[Start of section]

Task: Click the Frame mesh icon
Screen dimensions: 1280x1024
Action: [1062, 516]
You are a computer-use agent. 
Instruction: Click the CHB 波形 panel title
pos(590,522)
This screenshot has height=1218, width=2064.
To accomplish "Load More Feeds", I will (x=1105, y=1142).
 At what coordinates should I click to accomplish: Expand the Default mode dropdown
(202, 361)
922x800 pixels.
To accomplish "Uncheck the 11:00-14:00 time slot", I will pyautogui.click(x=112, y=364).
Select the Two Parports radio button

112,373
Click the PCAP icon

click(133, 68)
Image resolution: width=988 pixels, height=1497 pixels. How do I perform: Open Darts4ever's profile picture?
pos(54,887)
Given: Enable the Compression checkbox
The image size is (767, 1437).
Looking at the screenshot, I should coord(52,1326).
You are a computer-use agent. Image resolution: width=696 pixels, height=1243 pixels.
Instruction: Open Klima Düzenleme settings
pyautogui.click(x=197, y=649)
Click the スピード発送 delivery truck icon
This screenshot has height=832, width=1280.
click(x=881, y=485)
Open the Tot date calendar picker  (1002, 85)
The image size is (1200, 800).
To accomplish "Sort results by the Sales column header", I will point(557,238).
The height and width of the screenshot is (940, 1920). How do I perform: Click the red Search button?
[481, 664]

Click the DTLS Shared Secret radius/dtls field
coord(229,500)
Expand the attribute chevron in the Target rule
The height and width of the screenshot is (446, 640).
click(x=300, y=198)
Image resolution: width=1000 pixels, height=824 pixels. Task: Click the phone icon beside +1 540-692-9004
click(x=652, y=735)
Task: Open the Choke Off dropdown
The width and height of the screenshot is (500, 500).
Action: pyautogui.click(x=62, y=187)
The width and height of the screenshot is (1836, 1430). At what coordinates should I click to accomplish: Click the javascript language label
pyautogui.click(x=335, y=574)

[End of section]

Answer with a single number, the count of lines in the data that contain "computer".

WORKED SOLUTION =>
2